2016年03月24日 20時27分17秒 | 洋画1971~1980年

 ◇風とライオン(1975年 アメリカ 119分)

 原題 The Wind and the Lion

 監督・脚本 ジョン・ミリアス

 

 ◇風はルーズベルト、ライオンはライズリ

 1904年に実際に起こった遊牧民族ベルベル人のリフ族の族長による在モロッコの米国人誘拐事件がモデルになってるらしい。で、ベルベル人とアメリカとの間にごたごたがあり、誘拐されたペデカリス氏は生還したとかって話なんだけど、映画ではその紳士が夫人に置き換えられて、キャンディス・バーゲンが演じてる。族長のライズリはもちろんショーン・コネリーだ。

 この映画が封切られた当時、ぼくはまだ高校生で、実をいえばこの映画を初めて観たのはテレビだったんじゃないかな?たぶん、大学のときだったとおもうんだよね。だって封切られたときはぼくの住んでた田舎町まで降りてこなかったし、ということはつまりそれほど大ヒットしたわけじゃないんじゃないかっておもうんだよね。でも、ぼくがこの作品を観るのを楽しみにしていたのは、なんといってもジョン・ミリアスが監督だったからだ。

 あの頃、ぼくは妙にミリアスに親近感があった。黒澤明を信奉しているってところがとっても好きで、コッポラやルーカスの仲間だって印象が強かったから、なおさらだった。そんなこともあって、この『アラビアのロレンス』のモロッコ版みたいな作品にはずいぶんと入れ込んでいたんだけど、やっぱりっていうか、恐れていたとおりっていうか、なんだか雑な仕上がりだな~とおもった。

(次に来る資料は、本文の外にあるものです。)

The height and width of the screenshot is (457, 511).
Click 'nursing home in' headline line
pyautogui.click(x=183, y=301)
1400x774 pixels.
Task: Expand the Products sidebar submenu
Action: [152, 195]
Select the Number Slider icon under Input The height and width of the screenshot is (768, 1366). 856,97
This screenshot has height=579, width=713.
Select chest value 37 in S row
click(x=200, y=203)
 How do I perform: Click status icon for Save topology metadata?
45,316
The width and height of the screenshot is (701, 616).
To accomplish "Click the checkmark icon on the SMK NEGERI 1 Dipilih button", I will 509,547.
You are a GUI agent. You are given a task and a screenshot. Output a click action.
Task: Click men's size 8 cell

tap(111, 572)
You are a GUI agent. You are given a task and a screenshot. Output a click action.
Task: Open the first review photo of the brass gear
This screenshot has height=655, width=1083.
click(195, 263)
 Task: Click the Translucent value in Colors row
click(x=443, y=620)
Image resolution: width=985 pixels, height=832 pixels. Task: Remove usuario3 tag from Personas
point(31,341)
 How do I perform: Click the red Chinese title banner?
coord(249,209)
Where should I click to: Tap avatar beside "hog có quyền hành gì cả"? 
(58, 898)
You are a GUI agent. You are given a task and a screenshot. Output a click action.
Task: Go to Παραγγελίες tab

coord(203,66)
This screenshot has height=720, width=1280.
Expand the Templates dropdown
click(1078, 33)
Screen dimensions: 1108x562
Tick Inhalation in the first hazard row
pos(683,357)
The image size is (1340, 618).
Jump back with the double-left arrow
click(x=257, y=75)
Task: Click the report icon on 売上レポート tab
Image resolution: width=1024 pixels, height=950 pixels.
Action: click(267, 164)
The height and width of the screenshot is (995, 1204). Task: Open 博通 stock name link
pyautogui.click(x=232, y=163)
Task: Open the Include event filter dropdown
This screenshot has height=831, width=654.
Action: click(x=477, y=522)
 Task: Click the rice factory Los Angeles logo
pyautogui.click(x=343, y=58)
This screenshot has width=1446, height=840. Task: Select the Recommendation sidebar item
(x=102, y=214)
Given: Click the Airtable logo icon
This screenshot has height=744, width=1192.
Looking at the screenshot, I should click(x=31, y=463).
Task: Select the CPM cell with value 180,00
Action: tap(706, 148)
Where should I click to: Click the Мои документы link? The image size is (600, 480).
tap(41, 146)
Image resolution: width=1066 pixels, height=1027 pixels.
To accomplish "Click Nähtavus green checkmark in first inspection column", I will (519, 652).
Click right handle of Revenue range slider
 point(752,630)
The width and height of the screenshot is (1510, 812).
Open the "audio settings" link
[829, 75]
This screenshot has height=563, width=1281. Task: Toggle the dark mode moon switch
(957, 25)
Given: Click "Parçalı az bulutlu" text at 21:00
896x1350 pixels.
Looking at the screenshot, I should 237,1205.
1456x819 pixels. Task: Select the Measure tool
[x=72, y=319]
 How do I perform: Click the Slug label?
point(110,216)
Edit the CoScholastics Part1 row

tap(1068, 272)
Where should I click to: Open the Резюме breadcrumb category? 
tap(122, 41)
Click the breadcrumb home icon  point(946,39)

 でも、それは当時のことで、今あらためて観直すとその荒々しさもわざとだったのかもしれないね、だってベルベル人の人生や誇りみたいなものを表現するには、きわめて野蛮な印象を観ている者に与えるには荒々しい演出と編集と絵づくりが必要なんだって、ミリアスはおもったかもしれないなって気がするからだ。

 いずれにせよ、誘拐される貴婦人という気丈な役どころはキャンディス・バーゲンはよく演じてたし、ショーン・コネリーもまた粗暴ながらもイギリスやフランスの介入を上手に利用してモロッコとその族長を守っていこうとする矜持をちゃんと表現できていたかもしれないなっておもうんだよね。